Bichirs, being narrow, are VERY good escape artists. The cover should be well-fitted with no spaces they can fit through (ie, gaps where the filter or heater are). They literally just slither on out, not realizing there's no water on the other side. However, they will survive a short time out of water so it's not a dire catastrophe if they do escape. They are also accomplished jumpers, another reason to have a tight-fitting hood.

Post pics when you get one.


----------



## emeraldsky (Oct 4, 2011)

Marlboroack said:


> Q:Like are they shy? How active can they be?
> A: They are not shy fish at all. They are extremely active when hungry.
> 
> Qo they like tankmates that they cant eat?
> ...


Thank you for the information!

What tankmates would you recommend? I only have a 40gallon breeder so im not sure I can have anything else in there...





Sakura8 said:


> Bichirs, being narrow, are VERY good escape artists. The cover should be well-fitted with no spaces they can fit through (ie, gaps where the filter or heater are). They literally just slither on out, not realizing there's no water on the other side. However, they will survive a short time out of water so it's not a dire catastrophe if they do escape. They are also accomplished jumpers, another reason to have a tight-fitting hood.
> 
> Post pics when you get one.


That seems to be what everyone says about them XD
I need to invest in a lid before I get one lol


----------



## elegantlyunsophisticated (Jul 13, 2011)

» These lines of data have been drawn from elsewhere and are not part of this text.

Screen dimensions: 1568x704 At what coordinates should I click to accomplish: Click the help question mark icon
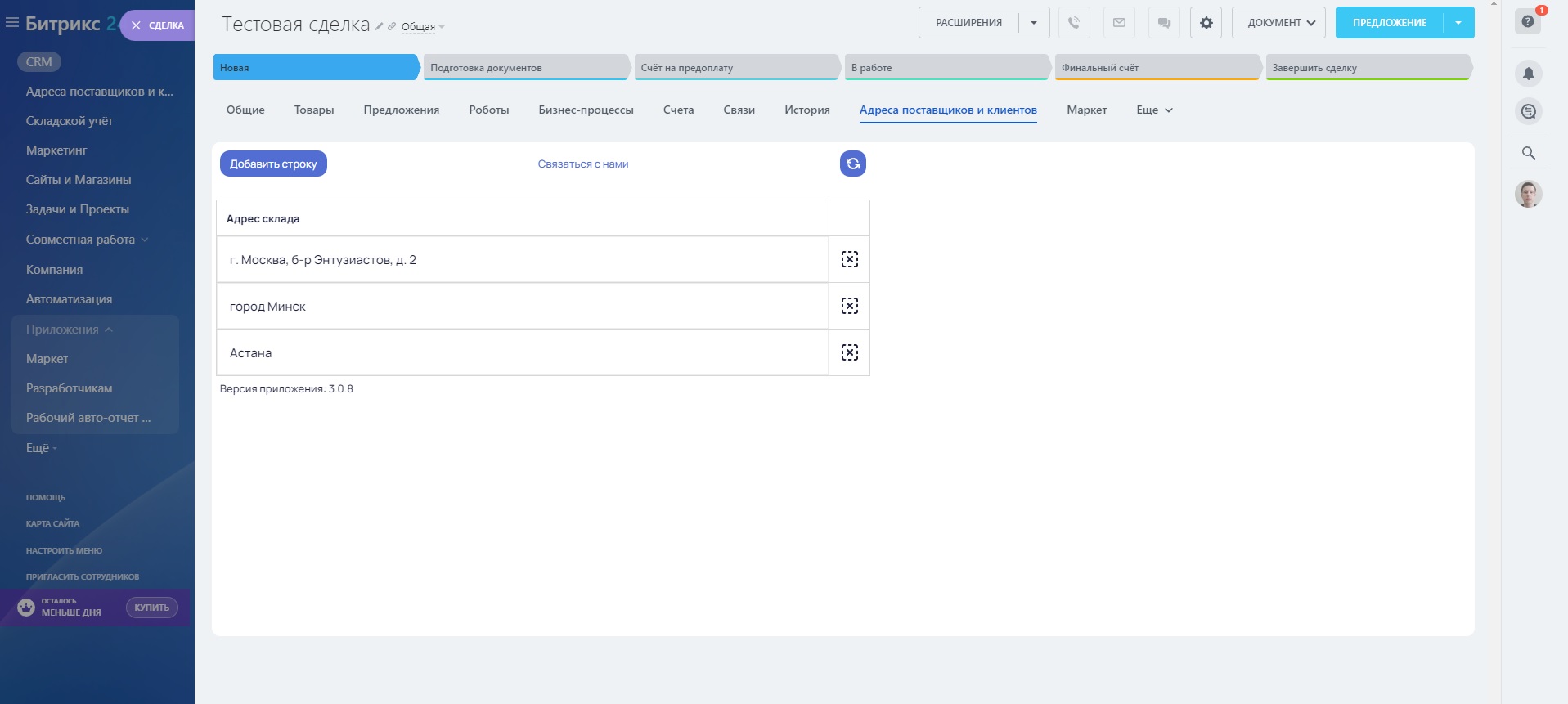(x=1527, y=22)
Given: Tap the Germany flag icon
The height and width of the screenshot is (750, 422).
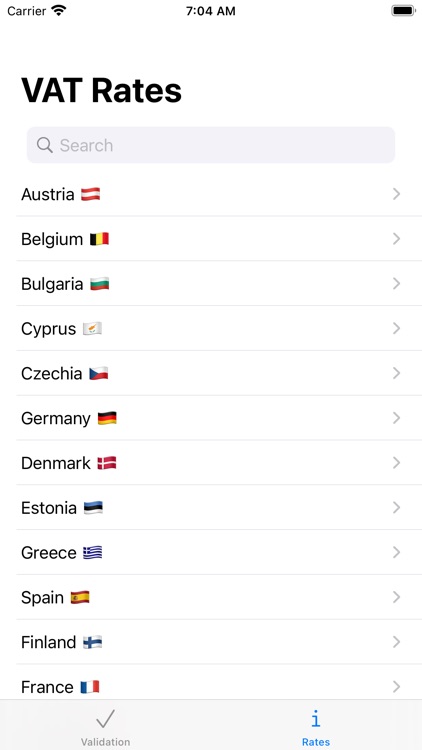Looking at the screenshot, I should click(x=107, y=418).
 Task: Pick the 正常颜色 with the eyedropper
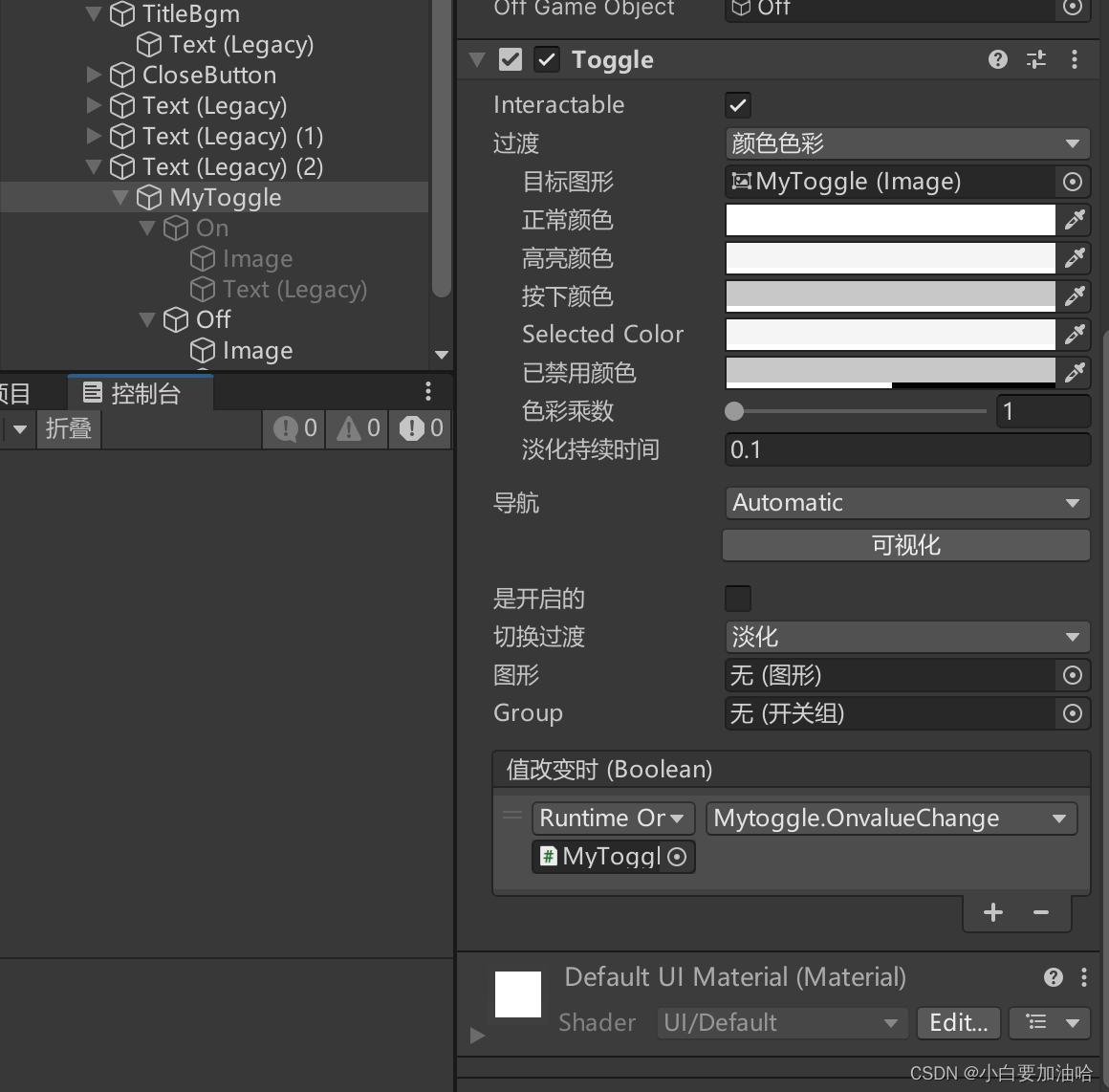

they can be jumpers, so get a lid! Mine also likes to race along the long side of my 55g  they're really inquisitive and he won't shy away from my hand when I'm in there doing stuff. They enjoy hanging out on the bottom and chilling out on the surface (mine will float around like a boat, then go explore the bottom for a while). They rarely hide and like to "walk" about the bottom with those big fins. They can survive out of water for a short period of time, as they have a primitive lung type thing. I'll attach a piccie of mine too, he's awesome! Very entertaining, always hungry, and absolutely BOMBPROOF. Mine went through a heater malfunction, an ich outbreak (not a spot on him), and a brief stint in a bucket (only like 2 days, but still).


----------



## elegantlyunsophisticated (Jul 13, 2011)

can you tell they were just fed in that pic? DX lol there's pellets EVERYWARR.
my little Omnom is a camera hog as you can clearly see, if you look at that bridge in the back you can see he's only 6.5 inches or so. He's been that size for months (with more than adequate housing and tons of noms) so I don't know how much bigger he'll get. He only seems to be getting wider rather than longer  post a pic when you get one! I love senegals XD


----------



## emeraldsky (Oct 4, 2011)

SO CUTE *A*

They slow down growth at about 6 inches i believe so he's probably still growing, just really slowly


I totally will, I found an LPS that is selling them for like 5$

Im thinking ill get an albino one, i love the light color 8D


----------



## elegantlyunsophisticated (Jul 13, 2011)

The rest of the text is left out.